Por derrumbarse en Puerto Príncipe se ha derrumbado hasta la cárcel, malas noticias para quienes aún tienen algo que proteger, para cualquiera con la suficiente visión como para saber que, con cada día que pase, con cada día en que se agote otra reserva de comida, más se intensificará el riesgo de violencia.

Este maldito terremoto ha regado su estela de destrucción con imágenes surrealistas, como esas puertas de hierro que han logrado mantenerse en pie mientras que todos los muros a su alrededor han caído, dejando desprotegido lo que la piedra y el metal intentaban proteger.

Pero si la destrucción física es notable, devastadora, se diría que irreconciliable -por lo menos en mucho tiempo- con la idea de la reconstrucción, lo peor es lo que ha hecho a la gente.

El horror late en esos pies hinchados y empolvados que asoman tras una manta, indigno ataúd, aunque sea temporal, hasta que llegue el de verdad. El horror se mueve en otros pies, los de miles de haitianos que hacen de las calles de la capital un río humano de trayectoria incomprensible, de origen desconocido, de desembocadura misteriosa. ¿Dónde van? ¿Caben todas sus vidas en esas maletas, en esos hatillos, en esas cajas de plástico o cartón, incluso en esos aparatos de televisión que algunos cargan sobre sus cabezas bajo el agobiante calor?

TRATAR DE ESCAPAR / El horror abarrota camionetas, techos de vehículos, motos y autobuses a los que hordas de gente intenta subir, empujando en las puertas, colándose por las ventanas. También ellos, ¿dónde van?

La mayoría intenta salir de Puerto Príncipe, en cuyas calles se siente la tragedia, se intuye ya una quizá peor. Los cadáveres abandonados en las calles o atrapados bajo los escombros empezarán pronto a pudrirse. La escasa comida que quienes perdieron sus casas han salvado no dará para muchos días más. Es inminente que empiece a faltar.

El horror está también en ojos y miradas, en gestos de hombres, mujeres y niños, muchísimos niños y adolescentes, que acampan donde pueden: cerca de una gasolinera, en un descampamado, pegados a un almacén de la ONU, donde se guardan las pastillas potabilizadoras de agua. El agua también escasea.

«¿QUIÉN NOS AYUDA?» / Por ahora, parece que muchos, incluso algunos que han perdido sus casas, se han organizado en campamentos improvisados con tres palos y cuatro plásticos y lonas.

Nadie se atreve a dormir bajo techo, nadie quiere regresar a su hogar. Las réplicas siguen sacudiendo la ciudad destruida, y lo hacen además con una fuerza capaz de hacer caer definitivamente cualquier construcción precaria que hubiera resistido las primeras sacudidas.

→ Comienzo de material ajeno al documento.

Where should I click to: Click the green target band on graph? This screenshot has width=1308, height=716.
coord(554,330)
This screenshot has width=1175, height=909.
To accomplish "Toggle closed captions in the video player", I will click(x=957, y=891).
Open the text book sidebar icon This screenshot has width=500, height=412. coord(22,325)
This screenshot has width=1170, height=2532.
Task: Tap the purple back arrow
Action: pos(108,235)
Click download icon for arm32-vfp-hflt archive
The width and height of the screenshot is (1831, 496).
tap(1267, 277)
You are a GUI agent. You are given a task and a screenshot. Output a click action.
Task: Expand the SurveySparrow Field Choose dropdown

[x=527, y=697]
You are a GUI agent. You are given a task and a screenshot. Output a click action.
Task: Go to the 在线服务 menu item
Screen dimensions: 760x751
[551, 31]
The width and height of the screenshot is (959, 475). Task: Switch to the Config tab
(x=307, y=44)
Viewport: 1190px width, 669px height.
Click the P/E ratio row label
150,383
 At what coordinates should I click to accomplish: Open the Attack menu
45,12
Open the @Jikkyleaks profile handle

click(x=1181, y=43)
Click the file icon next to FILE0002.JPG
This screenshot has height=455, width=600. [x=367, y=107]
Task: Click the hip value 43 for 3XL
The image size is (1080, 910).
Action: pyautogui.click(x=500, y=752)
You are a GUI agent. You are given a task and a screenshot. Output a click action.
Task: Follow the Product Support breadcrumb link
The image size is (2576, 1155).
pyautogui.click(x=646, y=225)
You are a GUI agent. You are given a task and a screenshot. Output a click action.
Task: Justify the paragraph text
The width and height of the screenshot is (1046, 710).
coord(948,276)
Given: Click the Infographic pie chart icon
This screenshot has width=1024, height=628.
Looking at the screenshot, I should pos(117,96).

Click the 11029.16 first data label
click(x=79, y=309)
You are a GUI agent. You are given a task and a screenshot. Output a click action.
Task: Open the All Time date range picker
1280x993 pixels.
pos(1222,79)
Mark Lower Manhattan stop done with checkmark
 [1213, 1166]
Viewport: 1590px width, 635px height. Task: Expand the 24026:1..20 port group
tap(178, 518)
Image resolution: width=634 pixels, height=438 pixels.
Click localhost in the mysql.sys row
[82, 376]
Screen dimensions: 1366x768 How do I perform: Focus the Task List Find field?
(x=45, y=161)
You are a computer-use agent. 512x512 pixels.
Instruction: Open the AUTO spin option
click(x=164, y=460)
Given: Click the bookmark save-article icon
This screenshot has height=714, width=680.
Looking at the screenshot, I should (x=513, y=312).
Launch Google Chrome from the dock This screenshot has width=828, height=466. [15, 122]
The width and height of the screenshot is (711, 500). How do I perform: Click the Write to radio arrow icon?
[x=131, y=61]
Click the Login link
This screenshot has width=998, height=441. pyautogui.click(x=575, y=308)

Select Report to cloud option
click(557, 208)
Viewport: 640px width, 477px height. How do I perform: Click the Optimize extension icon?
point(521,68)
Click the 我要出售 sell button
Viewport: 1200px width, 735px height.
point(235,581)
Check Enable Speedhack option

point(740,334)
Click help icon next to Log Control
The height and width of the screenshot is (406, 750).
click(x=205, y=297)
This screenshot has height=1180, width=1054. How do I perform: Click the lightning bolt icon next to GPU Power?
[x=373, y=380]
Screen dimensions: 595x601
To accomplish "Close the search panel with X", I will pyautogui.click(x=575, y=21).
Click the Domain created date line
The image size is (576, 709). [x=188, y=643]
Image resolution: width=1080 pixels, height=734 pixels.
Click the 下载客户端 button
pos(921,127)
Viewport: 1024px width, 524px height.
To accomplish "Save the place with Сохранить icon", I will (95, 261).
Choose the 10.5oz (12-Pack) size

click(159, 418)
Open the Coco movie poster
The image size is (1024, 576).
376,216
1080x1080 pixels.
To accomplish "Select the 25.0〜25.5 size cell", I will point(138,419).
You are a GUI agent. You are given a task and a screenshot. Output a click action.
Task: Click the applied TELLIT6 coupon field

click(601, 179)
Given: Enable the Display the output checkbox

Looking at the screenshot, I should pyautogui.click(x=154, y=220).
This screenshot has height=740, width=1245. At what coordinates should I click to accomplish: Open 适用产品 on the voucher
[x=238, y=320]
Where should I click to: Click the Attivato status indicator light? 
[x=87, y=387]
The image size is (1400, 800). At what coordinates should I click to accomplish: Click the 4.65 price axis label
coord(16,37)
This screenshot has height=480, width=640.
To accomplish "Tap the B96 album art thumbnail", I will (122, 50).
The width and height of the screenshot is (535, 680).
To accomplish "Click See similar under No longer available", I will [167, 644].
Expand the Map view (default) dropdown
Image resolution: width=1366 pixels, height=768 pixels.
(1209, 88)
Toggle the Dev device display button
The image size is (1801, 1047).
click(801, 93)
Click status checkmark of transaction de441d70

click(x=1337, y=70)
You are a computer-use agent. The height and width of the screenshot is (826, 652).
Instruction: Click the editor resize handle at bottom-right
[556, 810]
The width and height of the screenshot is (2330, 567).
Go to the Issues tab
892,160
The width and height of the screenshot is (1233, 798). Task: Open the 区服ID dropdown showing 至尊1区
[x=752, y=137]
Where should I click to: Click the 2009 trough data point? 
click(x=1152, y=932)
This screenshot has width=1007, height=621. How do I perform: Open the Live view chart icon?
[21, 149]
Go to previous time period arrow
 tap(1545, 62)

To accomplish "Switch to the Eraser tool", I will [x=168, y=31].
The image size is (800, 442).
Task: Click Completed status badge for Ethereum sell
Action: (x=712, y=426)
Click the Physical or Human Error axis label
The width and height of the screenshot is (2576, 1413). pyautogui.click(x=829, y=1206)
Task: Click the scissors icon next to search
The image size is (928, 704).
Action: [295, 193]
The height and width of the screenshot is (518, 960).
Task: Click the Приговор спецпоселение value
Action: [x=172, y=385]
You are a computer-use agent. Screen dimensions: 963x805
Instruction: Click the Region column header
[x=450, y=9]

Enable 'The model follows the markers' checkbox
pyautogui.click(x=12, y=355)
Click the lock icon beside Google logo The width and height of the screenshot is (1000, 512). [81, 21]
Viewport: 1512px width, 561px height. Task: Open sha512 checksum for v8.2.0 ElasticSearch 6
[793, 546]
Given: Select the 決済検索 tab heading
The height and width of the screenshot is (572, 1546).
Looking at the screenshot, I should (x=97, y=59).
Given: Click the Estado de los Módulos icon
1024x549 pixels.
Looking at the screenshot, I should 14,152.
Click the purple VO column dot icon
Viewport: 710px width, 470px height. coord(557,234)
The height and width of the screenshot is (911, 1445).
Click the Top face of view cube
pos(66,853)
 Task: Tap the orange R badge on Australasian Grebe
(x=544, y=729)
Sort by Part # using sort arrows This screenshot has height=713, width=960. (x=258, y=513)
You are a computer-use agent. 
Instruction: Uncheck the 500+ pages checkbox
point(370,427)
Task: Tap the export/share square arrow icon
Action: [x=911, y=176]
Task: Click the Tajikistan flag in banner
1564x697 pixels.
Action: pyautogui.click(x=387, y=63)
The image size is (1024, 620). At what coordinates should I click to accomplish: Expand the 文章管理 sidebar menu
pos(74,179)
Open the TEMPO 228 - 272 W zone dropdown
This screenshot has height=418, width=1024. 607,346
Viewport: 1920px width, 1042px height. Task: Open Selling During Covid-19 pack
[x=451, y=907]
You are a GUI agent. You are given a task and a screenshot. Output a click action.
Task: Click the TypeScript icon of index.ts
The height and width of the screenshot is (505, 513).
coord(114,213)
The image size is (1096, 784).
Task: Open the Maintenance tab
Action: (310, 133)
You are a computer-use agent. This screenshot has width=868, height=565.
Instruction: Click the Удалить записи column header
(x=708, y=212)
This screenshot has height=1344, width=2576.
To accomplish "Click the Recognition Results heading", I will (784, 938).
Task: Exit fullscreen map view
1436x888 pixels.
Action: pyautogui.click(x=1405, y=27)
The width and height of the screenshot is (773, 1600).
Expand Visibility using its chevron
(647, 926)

«Desde que la tierra ha temblado nuestros dirigentes no se han dirigido ni una vez al pueblo. Vale, ellos han resultado también afectados, pero podrían haber hecho algo», asegura un estudiante de 19 años.

«Míranos, ¿quién nos está ayudando? Ahora nadie», añade el estudiante. El palacio presidencial se desmoronó, también los ministerios y los cuarteles de las fuerzas de paz de la ONU. Haití hace frente a un peligroso vacío de poder, de seguridad, de gobierno.

«No tenemos nada. Necesitamos agua, comida, refugio. Solo nos tenemos a nosotros mismos», dice una mujer. En medio de este drama, en el vocabulario de Puerto Príncipe ha reaparecido otra de sus palabras, cargadas de horror: dechoukay. Significa pillaje en creole.